- Born: 1980 (age 45–46)
- Education: Hertford College, Oxford
- Occupations: Journalist, novelist
- Spouse: Alex Burghart ​(m. 2012)​
- Father: Reginald Eyre
- Language: English
- Genre: Historical fiction
- Notable work: Viper Wine
- Website: www.hermioneeyre.com

= Hermione Eyre =

British journalist, novelist, and former child actor

Hermione Eyre (born 1980) is a British journalist, novelist, and former child actor.

==Early life==
Hermione Eyre was born in 1980. Her parents were Sir Reginald Eyre, a British Conservative party politician, and Anne Clements. Her godmother was the actress Hermione Gingold, who was a friend of her mother and her namesake.

Eyre studied at Rugby School, joining at the age of 13 in the first year that the school admitted girls.

Eyre read English at Hertford College, Oxford.

After university, Eyre trained as a croupier at the Bermondsey Casino Training Centre, and worked for a year at a London casino, dealing roulette and blackjack.

==Career==

===Acting===
At the age of 7, Eyre acted in About Face, a sitcom with Maureen Lipman.
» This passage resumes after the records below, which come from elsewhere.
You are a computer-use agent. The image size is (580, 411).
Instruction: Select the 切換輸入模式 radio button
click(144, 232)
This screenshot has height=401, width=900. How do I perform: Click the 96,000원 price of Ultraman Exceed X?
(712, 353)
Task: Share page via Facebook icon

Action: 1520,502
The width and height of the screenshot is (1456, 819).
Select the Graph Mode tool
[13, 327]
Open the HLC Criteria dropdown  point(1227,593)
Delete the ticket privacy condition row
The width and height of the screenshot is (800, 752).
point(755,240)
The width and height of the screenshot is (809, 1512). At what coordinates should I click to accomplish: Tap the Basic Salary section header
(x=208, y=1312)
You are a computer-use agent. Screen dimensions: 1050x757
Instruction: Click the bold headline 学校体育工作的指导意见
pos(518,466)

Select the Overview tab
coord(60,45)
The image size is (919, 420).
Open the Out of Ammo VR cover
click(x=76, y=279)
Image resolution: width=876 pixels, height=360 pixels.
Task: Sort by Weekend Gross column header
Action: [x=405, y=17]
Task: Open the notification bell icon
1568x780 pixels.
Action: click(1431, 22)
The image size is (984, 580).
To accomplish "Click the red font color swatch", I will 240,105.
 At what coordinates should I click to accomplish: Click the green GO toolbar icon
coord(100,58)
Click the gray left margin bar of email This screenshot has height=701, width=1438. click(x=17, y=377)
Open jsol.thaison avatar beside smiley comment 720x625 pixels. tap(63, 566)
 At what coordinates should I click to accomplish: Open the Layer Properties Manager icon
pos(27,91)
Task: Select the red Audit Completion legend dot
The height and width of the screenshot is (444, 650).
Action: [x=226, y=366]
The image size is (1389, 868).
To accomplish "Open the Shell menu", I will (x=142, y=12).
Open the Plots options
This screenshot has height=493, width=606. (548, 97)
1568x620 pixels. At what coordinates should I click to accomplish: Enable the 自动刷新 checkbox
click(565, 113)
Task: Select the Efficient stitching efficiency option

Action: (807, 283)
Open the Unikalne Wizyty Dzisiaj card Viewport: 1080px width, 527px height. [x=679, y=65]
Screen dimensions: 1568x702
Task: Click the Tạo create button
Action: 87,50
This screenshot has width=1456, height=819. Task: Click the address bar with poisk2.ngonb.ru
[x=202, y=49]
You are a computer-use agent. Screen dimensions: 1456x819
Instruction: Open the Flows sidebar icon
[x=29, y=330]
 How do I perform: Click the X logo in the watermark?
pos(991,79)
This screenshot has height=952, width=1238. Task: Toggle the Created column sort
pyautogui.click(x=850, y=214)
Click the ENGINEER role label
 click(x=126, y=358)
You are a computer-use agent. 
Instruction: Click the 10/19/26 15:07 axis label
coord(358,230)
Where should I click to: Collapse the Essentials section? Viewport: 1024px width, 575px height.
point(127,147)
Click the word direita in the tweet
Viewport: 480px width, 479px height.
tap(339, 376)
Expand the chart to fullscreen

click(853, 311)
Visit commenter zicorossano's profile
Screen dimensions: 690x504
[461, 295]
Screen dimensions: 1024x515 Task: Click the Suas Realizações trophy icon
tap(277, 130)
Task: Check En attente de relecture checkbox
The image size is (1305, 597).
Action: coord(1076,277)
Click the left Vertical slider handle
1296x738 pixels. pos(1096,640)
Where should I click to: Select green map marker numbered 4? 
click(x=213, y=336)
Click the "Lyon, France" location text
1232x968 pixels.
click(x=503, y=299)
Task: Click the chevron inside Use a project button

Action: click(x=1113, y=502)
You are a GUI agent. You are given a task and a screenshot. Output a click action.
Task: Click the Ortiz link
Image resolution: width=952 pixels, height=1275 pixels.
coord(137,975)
She also acted as a young Agatha Christie in a BBC production. In 1990, Eyre obtained a role as Zinnie in the film The Children with Kim Novak and Ben Kingsley.

Aged 12, Eyre acted in her final role – as the Kid Clementina in an episode of the television series Jeeves and Wooster.

===Journalism===
Eyre worked at The Independent as a staff writer for seven years. She was also a television critic for that newspaper.

Eyre is known for her long-form interviews with celebrities, publishing her works in the London Evening Standard Magazine, where she is a contributing editor. She has also written for the New Statesman, and The Spectator.

===Books===
Eyre co-wrote The Dictionary of National Celebrity in 2005.

In 2014, she published a work of historical fiction Viper Wine, featuring Venetia Stanley and Kenelm Digby, which was nominated for the Folio Prize, and short-listed for the Walter Scott Prize. Her novel won the Kitschies: Golden Tentacle award for best debut.

Eyre cites Borges, Dorothy Parker and Charles Dickens as influences.

==Personal life==
Eyre lives in Archway, London. In 2012, she married Alex Burghart, now a Conservative MP.